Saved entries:
*****

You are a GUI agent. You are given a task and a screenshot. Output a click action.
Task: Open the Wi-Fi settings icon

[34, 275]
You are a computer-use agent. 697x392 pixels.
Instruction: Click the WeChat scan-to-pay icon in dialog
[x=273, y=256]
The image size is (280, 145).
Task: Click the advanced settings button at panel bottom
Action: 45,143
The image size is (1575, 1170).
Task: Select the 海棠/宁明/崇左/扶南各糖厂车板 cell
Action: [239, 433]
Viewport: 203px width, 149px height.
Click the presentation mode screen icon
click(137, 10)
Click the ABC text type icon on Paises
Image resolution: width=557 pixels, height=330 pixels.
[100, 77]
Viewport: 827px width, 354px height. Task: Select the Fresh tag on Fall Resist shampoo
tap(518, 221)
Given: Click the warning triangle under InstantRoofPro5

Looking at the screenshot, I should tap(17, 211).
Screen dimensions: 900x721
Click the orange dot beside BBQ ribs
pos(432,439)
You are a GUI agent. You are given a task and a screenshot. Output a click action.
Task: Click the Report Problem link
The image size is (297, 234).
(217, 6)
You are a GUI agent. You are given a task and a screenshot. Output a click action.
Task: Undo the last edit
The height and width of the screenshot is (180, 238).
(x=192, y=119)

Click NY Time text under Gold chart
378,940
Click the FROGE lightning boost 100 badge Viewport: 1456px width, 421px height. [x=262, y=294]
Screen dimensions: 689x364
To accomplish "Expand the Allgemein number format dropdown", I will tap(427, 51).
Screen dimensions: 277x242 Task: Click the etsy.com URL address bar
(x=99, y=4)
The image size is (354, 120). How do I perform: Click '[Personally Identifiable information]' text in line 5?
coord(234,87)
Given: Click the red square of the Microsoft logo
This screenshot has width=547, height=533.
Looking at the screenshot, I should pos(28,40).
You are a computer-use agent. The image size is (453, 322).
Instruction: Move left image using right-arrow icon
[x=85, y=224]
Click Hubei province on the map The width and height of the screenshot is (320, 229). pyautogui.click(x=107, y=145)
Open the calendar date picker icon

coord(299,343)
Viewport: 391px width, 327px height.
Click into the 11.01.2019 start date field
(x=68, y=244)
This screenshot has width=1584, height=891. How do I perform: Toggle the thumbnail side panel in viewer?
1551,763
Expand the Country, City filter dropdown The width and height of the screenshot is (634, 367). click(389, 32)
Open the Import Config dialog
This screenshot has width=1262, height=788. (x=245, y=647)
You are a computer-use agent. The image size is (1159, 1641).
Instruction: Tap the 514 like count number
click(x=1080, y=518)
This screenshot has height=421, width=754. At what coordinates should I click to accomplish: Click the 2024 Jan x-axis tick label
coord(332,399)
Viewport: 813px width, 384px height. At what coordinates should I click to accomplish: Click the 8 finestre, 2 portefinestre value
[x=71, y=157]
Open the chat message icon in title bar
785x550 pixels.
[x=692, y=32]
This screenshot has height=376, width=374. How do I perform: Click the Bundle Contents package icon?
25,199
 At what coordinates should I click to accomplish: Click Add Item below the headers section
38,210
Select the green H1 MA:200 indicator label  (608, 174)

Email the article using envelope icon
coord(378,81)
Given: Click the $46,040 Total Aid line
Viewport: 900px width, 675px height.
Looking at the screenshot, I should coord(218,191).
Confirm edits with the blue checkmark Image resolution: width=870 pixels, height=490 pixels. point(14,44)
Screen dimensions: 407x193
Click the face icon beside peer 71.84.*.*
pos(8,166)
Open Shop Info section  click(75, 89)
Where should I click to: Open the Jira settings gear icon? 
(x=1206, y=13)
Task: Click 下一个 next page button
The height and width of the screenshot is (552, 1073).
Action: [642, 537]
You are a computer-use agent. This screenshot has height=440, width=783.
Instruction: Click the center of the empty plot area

*****

Requirement:
Nothing in the records should be left out; write all of them out again exactly.

Answer to this problem:
You are a GUI agent. You are given a task and a screenshot. Output a click action.
Task: Open the Wi-Fi settings icon

[34, 275]
You are a computer-use agent. 697x392 pixels.
Instruction: Click the WeChat scan-to-pay icon in dialog
[x=273, y=256]
The image size is (280, 145).
Task: Click the advanced settings button at panel bottom
Action: 45,143
The image size is (1575, 1170).
Task: Select the 海棠/宁明/崇左/扶南各糖厂车板 cell
Action: [239, 433]
Viewport: 203px width, 149px height.
Click the presentation mode screen icon
click(137, 10)
Click the ABC text type icon on Paises
Image resolution: width=557 pixels, height=330 pixels.
[100, 77]
Viewport: 827px width, 354px height. Task: Select the Fresh tag on Fall Resist shampoo
tap(518, 221)
Given: Click the warning triangle under InstantRoofPro5

Looking at the screenshot, I should tap(17, 211).
Screen dimensions: 900x721
Click the orange dot beside BBQ ribs
pos(432,439)
You are a GUI agent. You are given a task and a screenshot. Output a click action.
Task: Click the Report Problem link
The image size is (297, 234).
(217, 6)
You are a GUI agent. You are given a task and a screenshot. Output a click action.
Task: Undo the last edit
The height and width of the screenshot is (180, 238).
(x=192, y=119)

Click NY Time text under Gold chart
378,940
Click the FROGE lightning boost 100 badge Viewport: 1456px width, 421px height. [x=262, y=294]
Screen dimensions: 689x364
To accomplish "Expand the Allgemein number format dropdown", I will tap(427, 51).
Screen dimensions: 277x242 Task: Click the etsy.com URL address bar
(x=99, y=4)
The image size is (354, 120). How do I perform: Click '[Personally Identifiable information]' text in line 5?
coord(234,87)
Given: Click the red square of the Microsoft logo
This screenshot has width=547, height=533.
Looking at the screenshot, I should pos(28,40).
You are a computer-use agent. The image size is (453, 322).
Instruction: Move left image using right-arrow icon
[x=85, y=224]
Click Hubei province on the map The width and height of the screenshot is (320, 229). pyautogui.click(x=107, y=145)
Open the calendar date picker icon

coord(299,343)
Viewport: 391px width, 327px height.
Click into the 11.01.2019 start date field
(x=68, y=244)
This screenshot has width=1584, height=891. How do I perform: Toggle the thumbnail side panel in viewer?
1551,763
Expand the Country, City filter dropdown The width and height of the screenshot is (634, 367). click(389, 32)
Open the Import Config dialog
This screenshot has width=1262, height=788. (x=245, y=647)
You are a computer-use agent. The image size is (1159, 1641).
Instruction: Tap the 514 like count number
click(x=1080, y=518)
This screenshot has height=421, width=754. At what coordinates should I click to accomplish: Click the 2024 Jan x-axis tick label
coord(332,399)
Viewport: 813px width, 384px height. At what coordinates should I click to accomplish: Click the 8 finestre, 2 portefinestre value
[x=71, y=157]
Open the chat message icon in title bar
785x550 pixels.
[x=692, y=32]
This screenshot has height=376, width=374. How do I perform: Click the Bundle Contents package icon?
25,199
 At what coordinates should I click to accomplish: Click Add Item below the headers section
38,210
Select the green H1 MA:200 indicator label  (608, 174)

Email the article using envelope icon
coord(378,81)
Given: Click the $46,040 Total Aid line
Viewport: 900px width, 675px height.
Looking at the screenshot, I should coord(218,191).
Confirm edits with the blue checkmark Image resolution: width=870 pixels, height=490 pixels. point(14,44)
Screen dimensions: 407x193
Click the face icon beside peer 71.84.*.*
pos(8,166)
Open Shop Info section  click(75, 89)
Where should I click to: Open the Jira settings gear icon? 
(x=1206, y=13)
Task: Click 下一个 next page button
The height and width of the screenshot is (552, 1073).
Action: [642, 537]
You are a computer-use agent. This screenshot has height=440, width=783.
Instruction: Click the center of the empty plot area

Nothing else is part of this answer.